GCB (Sundays at 10:00 on ABC)
Whenever someone protests a series, you can bet easy money that the outrage is unwarranted. It happened once already this season with The Playboy Club on NBC, which turned out to be nothing but a semi-dull mafia show with less bare skin than most commercials. Now you have the overly sensitive fundamental Christians who were offended by this show's original title, Good Christian Bitches (which, by the way, is the title of the book on which this series is based); so the title was shortened to the horrendous GCB. But apparently there are still large groups of Southern Christians boycotting GCB, despite its title change, because it portrays Christians in a negative light. But if you're offended by the content of this show, it's likely because it applies to you. At its heart, GCB is a commentary on hypocrisy and the ability (or inability) of people to change, whether it be for better or worse.
Amanda Vaughn (Leslie Bibb) has recently become a widow after her husband drove his car over a cliff while cheating on her. She is left penniless following her husband's demise, so Amanda has no choice but to move herself and her two children back home to a suburb of Dallas to stay with her mother, Gigi (Annie Potts). In no time at all, memories of Amanda's past as a "mean girl" in high school start flooding back as the girls whom she tormented back then reappear in her life: Heather (Marisol Nichols), a single real estate agent; Sharon (Jennifer Aspen), an overweight former beauty queen whose current husband (Brad Beyer) always loved Amanda; Cricket (Miriam Shor), a business woman whose husband (Mark Deklin) is secretly gay; and the queen bee, Carlene (Kristin Chenoweth), a devout Christian who has had a complete plastic surgery makeover since high school. With Amanda back in town, the other women revert to high school behavior in trying to make her pay for what she did all those years ago.

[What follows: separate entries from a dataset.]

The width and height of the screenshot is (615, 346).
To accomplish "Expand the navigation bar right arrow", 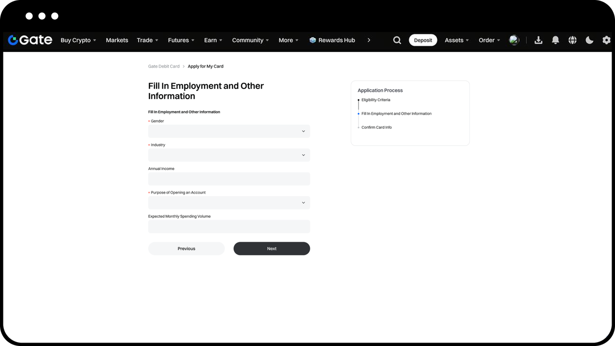I will [369, 40].
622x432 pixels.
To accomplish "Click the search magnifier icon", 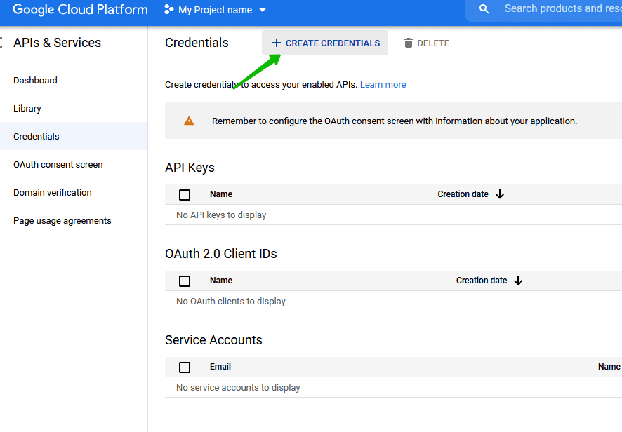I will pyautogui.click(x=484, y=9).
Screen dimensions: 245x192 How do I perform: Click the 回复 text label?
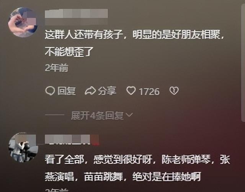(x=67, y=91)
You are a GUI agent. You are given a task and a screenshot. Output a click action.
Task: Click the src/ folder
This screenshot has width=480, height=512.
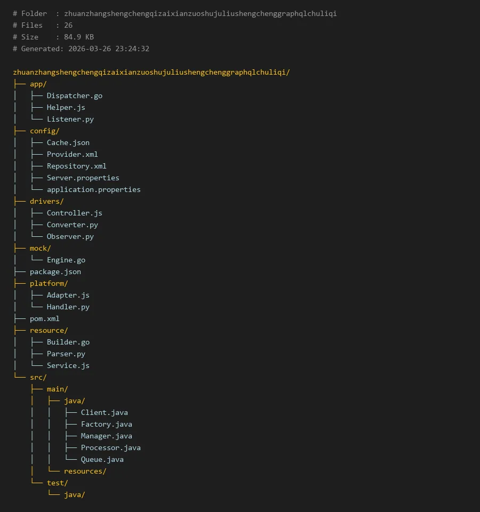(38, 378)
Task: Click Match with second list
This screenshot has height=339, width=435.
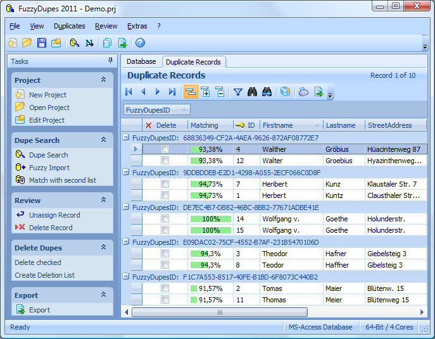Action: point(63,180)
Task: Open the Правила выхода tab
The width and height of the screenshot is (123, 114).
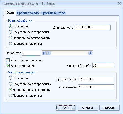Action: [x=53, y=13]
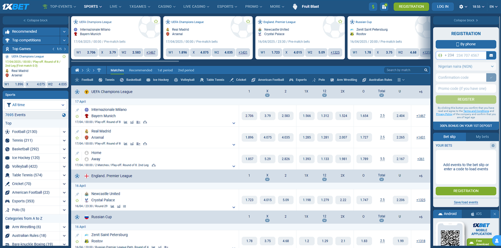Open the Save/load events link
Screen dimensions: 501x248
(465, 202)
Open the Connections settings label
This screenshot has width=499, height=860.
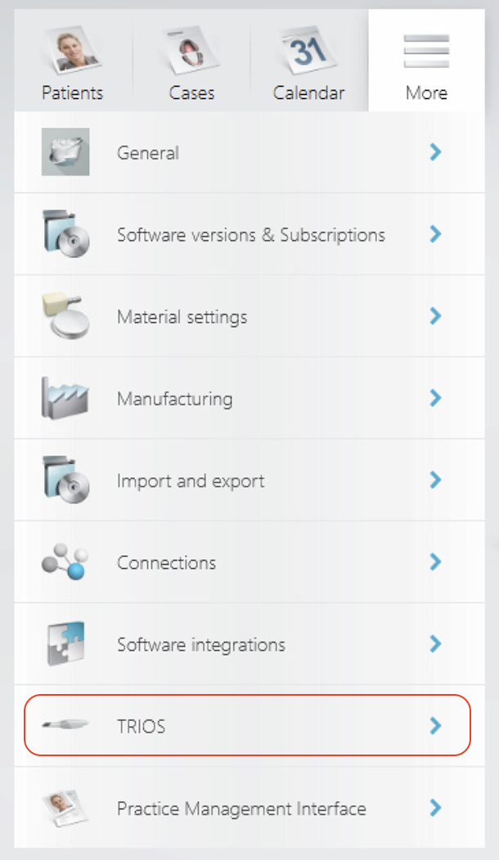click(167, 562)

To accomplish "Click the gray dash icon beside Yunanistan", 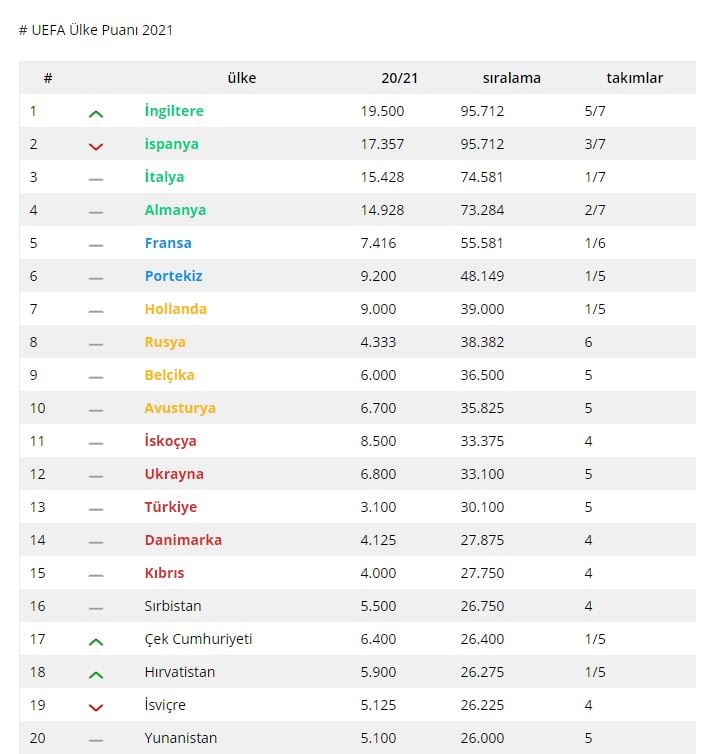I will pos(96,740).
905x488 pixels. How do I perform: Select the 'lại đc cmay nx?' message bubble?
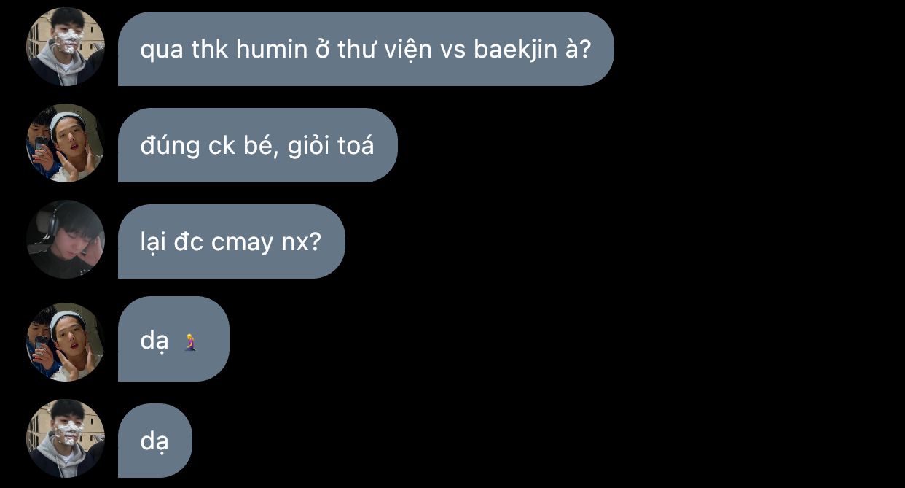pyautogui.click(x=232, y=241)
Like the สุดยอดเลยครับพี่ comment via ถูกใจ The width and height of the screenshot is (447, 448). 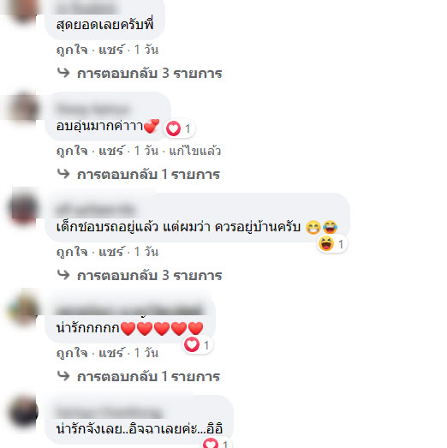pos(72,50)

The charm of GCB comes from its utterly hysterical one-liners, written by Robert Harling (Steel Magnolias, The First Wives Club), and the catty-but-perfect performances from the entire cast, particularly Chenoweth and Aspen. But the script alone is enough to keep viewers in stitches while at the same time caring about these people. Thus far, no one is totally unlikeable and every character has definition. The success of this can be shared by the actresses. Chenoweth (Pushing Daisies) leads the ensemble in a deliciously over-the-top performance as a hypocritical Christian, one moment spouting "love thy neighbor" and the next spying on her through a telescope and publicly humiliating her. Her Carlene, as the primary antagonist, sets the stage for how the series will shake out, and it could not have come across better. Aspen (Glee) has some great physical moments, including one of the pilot's scene-stealers at Neiman Marcus. Annie Potts has a quick tongue and a biting wit, as well as some of the best one-liners of the entire episode. The only weak link in the cast is Bibb (Popular) as the protagonist. Her character is a bit more reserved, having spent many years away from her Dallas roots, so she doesn't get to be as outrageous as the other ladies do. It comes across as flat and boring next to her castmates. Her final scene, however, is well played and very funny, so hopefully she will get a chance to stretch a little bit in the coming episodes.
Overall, GCB is just funny. Gigi has twin dogs named "Tony" and "Romo;" Carlene gets John 3:16 put on the trunk of her car as a decal; Amanda gets a job at a Hooters-like restaurant called Boobylicious. The quick-witted quips are fired back-and-forth in a repartee the likes of which I haven't seen since Will & Grace went off the air six years ago. But it does actually have something to say as well about societal hypocrisy. Carlene claims to be a Christian but altered her image drastically through plastic surgery, plots the downfall of her neighbor, and pretends to be Amanda's friend while scheming behind her back. Despite her devotion to church-going and ability to quote the Bible, that doesn't sound very Christian to me. Amanda even points this out in the last minutes of the pilot by stating, "There are more churches per capita in Dallas than anywhere else in the country. There are also more strip clubs per capita in Dallas than anywhere else in the country." GCB seems determined to expose this hypocrisy, and I'm all for it if it's going to be done as humorously as it was in this first episode. There's also the question raised of how much people can change; are we all inherently the same as we were in high school? Despite how much Amanda has changed since marrying, having children, becoming a widow, and moving back home, she easily slips back into the role of "mean girl" at the pilot's end. Carlene may have become more physically attractive, but she doesn't have the purest intentions. Sharon may have married her high school sweetheart, but she still struggles with insecurity. And everyone is willing to fall back into the high school mindset of petty revenge and practical jokes at the drop of a hat (the hat being Amanda's return).
GCB has the makings of a cult classic. It's very much in the vain of Harling's successful play and film Steel Magnolias, with the same type of quick witted one-liners and memorable female characters. It may not be terribly deep at the moment, aside from some subtle musings I mentioned in the previous paragraph, but it's a ton of fun and left me wanting more. You can't really ask for much more from a pilot than to make you laugh and crave another episode immediately.